If nodes had access to topology information, all these aspects could be addressed in real-time. Furthermore, the availability of such information could help reduce discrepancies between formal models and the real network [21].
As stated by Delgado et al. [13], hiding the topology prevents network analysis and measurement, further complicating the solution of existing issues. Similarly, Miller et al. [11] point out that understanding the topology allows identifying structural faults in the network that might hinder broadcast optimization. For this reason, they support the idea that monitoring the network can help quickly detect and react to attacks and mistakes. Authors of [26] also state it is crucial to acquire the knowledge of topology to accurately manage the network, optimize its performances, and ensure that it works properly.
An open Bitcoin topology could allow the introduction of mechanisms for avoiding centralization and increasing connectivity among nodes, as well as detecting weak spots that can be exploited to perform network-level attacks. With this work, we aim at taking a first step towards this direction. We do this by showing that an open topology should not be considered a security concern, and by proposing a practical protocol to reliably monitor the state of the network.

4 Security concerns of open topology

According to research, the main reason to keep the topology hidden is to avoid the risk of network-level attacks and deanonymization [11, 13, 27]. In this section, we analyze known threats and evaluate their relation to topology knowledge.

4.1 Network-level attacks

Network attacks commonly related to topology information include double-spending, selfish mining, partitioning, and eclipse attacks. In the following, we study each of these attacks.
Double spending attacks
Double spending in fast payment transactions [28] was one of the first attacks correlated with topology. In this attack, the adversary sends a transaction to a victim node, while sending a conflicting one to the rest of the network. The goal is to make the victim accept a 0-confirmation transaction as payment, while having a double-spending one added to the blockchain. Note that, despite being cited by many research papers, the attack described in [28] does not make use of any topological information beyond the IP address of the victim, which is publicly available. Moreover, as the probability of success decreases exponentially in the number of peers, the victim could effectively protect himself by establishing few more connections.
Knowledge of the topology might indeed ease a double-spending attack when the victim is only connected to few, reachable, peers [29]. However, this situation is typical of unreachable nodes, which would not be affected by revealing the topology of reachable nodes. Furthermore, the time frame in which this attack can succeed is so short that the victim only needs to wait a couple of seconds to be safe.
Mining attacks
Mining attacks [30, 31] could also benefit from the knowledge of the topology. In particular, miners could take advantage of network information to improve the propagation of their own blocks, or to slow down competing ones [11, 31]. However, this is true only when a fraction of miners have such knowledge. Instead, if all miners had access to topology information, they could all leverage highly connected nodes to speed up block propagation, with no advantage for a particular subset.
On the other hand, the drastic improvement in block propagation speed [32] likely made topology information less relevant for this kind of attacks. Moreover, nowadays, miners usually connect to each other through high-speed relay networks [33, 34], which are separate from the main network, thus further reducing the importance of its topology.

• Tasks for this exercise:
1 > Summarize the passage on Bitcoin network topology in two sentences.
2 > Carry on the passage on Bitcoin network topology from where it stops, taking up the next attack it said it would study.

• Dataset records:
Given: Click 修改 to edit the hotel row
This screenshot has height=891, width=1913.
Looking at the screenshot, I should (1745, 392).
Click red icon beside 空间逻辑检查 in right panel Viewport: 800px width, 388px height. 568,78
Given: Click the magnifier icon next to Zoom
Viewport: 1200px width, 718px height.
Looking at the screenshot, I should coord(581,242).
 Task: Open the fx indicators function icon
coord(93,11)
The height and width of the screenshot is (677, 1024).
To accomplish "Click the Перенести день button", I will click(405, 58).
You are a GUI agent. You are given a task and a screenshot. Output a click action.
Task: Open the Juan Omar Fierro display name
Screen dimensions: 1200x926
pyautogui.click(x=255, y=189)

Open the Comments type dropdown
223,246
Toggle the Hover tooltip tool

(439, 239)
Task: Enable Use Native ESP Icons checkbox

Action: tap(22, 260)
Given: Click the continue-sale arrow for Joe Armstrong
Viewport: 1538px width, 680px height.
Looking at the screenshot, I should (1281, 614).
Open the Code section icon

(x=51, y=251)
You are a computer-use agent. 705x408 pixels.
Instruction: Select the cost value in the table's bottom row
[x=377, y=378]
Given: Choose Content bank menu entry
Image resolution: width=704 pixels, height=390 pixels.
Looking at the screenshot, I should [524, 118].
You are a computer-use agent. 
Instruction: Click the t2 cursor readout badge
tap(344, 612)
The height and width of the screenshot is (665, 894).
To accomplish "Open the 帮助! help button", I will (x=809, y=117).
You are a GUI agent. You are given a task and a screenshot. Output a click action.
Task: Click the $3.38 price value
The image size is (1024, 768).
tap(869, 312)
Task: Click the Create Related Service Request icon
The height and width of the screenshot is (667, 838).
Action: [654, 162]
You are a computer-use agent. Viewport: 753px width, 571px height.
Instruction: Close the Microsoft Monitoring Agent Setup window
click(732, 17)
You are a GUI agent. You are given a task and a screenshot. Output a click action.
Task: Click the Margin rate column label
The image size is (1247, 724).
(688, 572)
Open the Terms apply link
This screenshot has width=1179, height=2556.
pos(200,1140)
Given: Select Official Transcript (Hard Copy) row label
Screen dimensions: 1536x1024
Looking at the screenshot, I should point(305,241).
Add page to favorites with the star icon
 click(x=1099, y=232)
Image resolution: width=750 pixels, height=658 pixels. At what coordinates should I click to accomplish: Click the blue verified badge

• Set of answers:
1 > The passage argues that topology information would help address Bitcoin network problems in real time, support monitoring and management, and expose weak spots, and it aims to show that an open topology should not be considered a security concern. In its review of network-level attacks, it finds that fast-payment double spending needs only the victim's public IP address and can be countered with more connections or a short wait, while mining attacks gain little from topology knowledge if all miners have it, given faster block propagation and separate relay networks.

2 >
Partitioning attacks
Partitioning attacks [6, 35] are also a commonly cited problem in relation to topology knowledge. These attacks consist in trying to split the network to prevent communication between isolated groups of nodes. The goal of the attacker can be to double-spend or simply to affect the functionality of the network and create distrust in the system. Depending on the goal, the attacker can follow different strategies. To divide the network in two she tries to detect the minimum vertex cut, that is, the smallest set of nodes whose removal causes a split in the network, and disrupt their communications with a DoS attack. To disconnect a specific portion of the network, she tries to disrupt all the connections between the target nodes and the rest of the network.
In both situations, knowing the topology would indeed make the attack easier. However, the reference study on the topic [6] shows how the network can resist attacks lasting several hours even against a powerful adversary controlling a botnet as large as the Bitcoin network itself. Moreover, for the attack to be effective, both reachable and unreachable nodes have to be considered. For instance, let us consider a public topology containing a cut C between portions P1 and P2 of the network. By looking at it the attacker might think that taking down C, P1 and P2 would be disconnected (i.e., partitioned); however, the attacker does not see any of the unreachable nodes that might be connected to both P1 and P2. Therefore, knowing the topology of the reachable network is not sufficient to calculate a complete cut.
Note that actively monitoring the network graph would also provide a double benefit for protecting from these attacks. On the one hand, it would help detect attacks in real-time, allowing the network to react promptly. On the other hand, using an adaptive topology-aware protocol, it would be possible to maximize the number of nodes in the minimum vertex cut (of the reachable network) to make the attack harder.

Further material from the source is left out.